Its incredible how the anti-regulation types think everything is fine and that no regulation has ever worked.

Regulation is a weapon to be used by powerful interests to bash competitors. For example, utilities love regulation as it gives them a de-factor monopoly and predictable income.

The medical industry widely ignores HIPAA in a holistic way. Ask any practice you visit about their handling of medical records, IT security practices, etc. Heck, ask them if they still use Windows XP.

This is kind of nonsense argument, because most utilities are monopolies by design. The idea is to give utilities a predictable income stream in return for agreeing to abide by certain public interest policies.

Models of efficiency, they are not, to the point that their inefficiency severely hinders their ability to serve "the public interest." They also tend to use their size to squash any potential competitors in their space (see power companies with private solar and the telecom industry versus VOIP).

Again, that's by design.

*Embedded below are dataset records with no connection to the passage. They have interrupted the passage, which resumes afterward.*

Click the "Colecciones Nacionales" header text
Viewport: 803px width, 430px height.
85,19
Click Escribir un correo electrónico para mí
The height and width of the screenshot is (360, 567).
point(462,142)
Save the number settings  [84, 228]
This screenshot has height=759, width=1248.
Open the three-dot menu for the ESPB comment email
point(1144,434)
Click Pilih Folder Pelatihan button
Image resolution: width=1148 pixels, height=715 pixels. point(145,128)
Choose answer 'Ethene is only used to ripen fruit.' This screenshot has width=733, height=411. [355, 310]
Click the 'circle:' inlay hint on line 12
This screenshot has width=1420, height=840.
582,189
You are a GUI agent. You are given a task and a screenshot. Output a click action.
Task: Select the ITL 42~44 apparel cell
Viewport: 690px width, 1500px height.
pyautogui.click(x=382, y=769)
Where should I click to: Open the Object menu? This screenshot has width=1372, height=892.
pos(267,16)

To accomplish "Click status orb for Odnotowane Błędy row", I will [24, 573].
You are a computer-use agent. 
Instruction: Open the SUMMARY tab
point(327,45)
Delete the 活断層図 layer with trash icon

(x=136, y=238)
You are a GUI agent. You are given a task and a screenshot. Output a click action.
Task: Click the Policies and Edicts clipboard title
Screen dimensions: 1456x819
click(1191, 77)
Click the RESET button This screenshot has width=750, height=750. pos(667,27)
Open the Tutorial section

The public authority sets rates at some fixed cost plus reasonable rate of return on capital. The idea is to encourage potentially very expensive capital investment without the perceived danger of subjecting a critical utility to the ups and downs of market pricing.

And utilities act to squash competitors because lack of competition is the whole quid-pro-quo of being a utility. Utilities don't make Twitter-like 30% margins with double-digit growth. The reason private capital is willing to sink money into them is that they get their consistent 10-15% return on a regular basis. Competitors not only upset the arrangement, they can quickly jeopardize that margin.

I'm not defending regulated utilities. I think they're mostly a bad idea, but judging by the discussions around here where people talk about the wonderfulness of water utilities, lots of people are on board with sanctioned monopolies with guaranteed rates of return. But the flaws you're pointing to aren't "abuses of regulation"--they're a conscious bargain between municipalities and utilities.

Quite possibly; the privacy and security portions of HIPAA were included to mitigate the risks associated with the push for electronic systems and standardized data that were more central to HIPAA -- and the enhanced privacy and security features added later in amendments to HIPAA were furthering that in the context of increased standardization and automation that was being promoted in the same legislation; without HIPAA, you might not have as much formal protection of patient data, but you also might have a lot less data in forms that were easy to compromise en masse in the first place.

(Of course, that would also have consequences for administrative efficiency and quality of care, and without HIPAA and the related subsequent acts that included those patient protections as mitigations to potential negative effects of their primary functions, the US might have the least efficient health care system in the developed world by an even larger margin than it currently does, which, even if HIPAA does net some increased risk to patient information, might not be worth the cost.)

One of the sources of a push for federal standards is frustration with multiple conflicting state standards doing the same thing.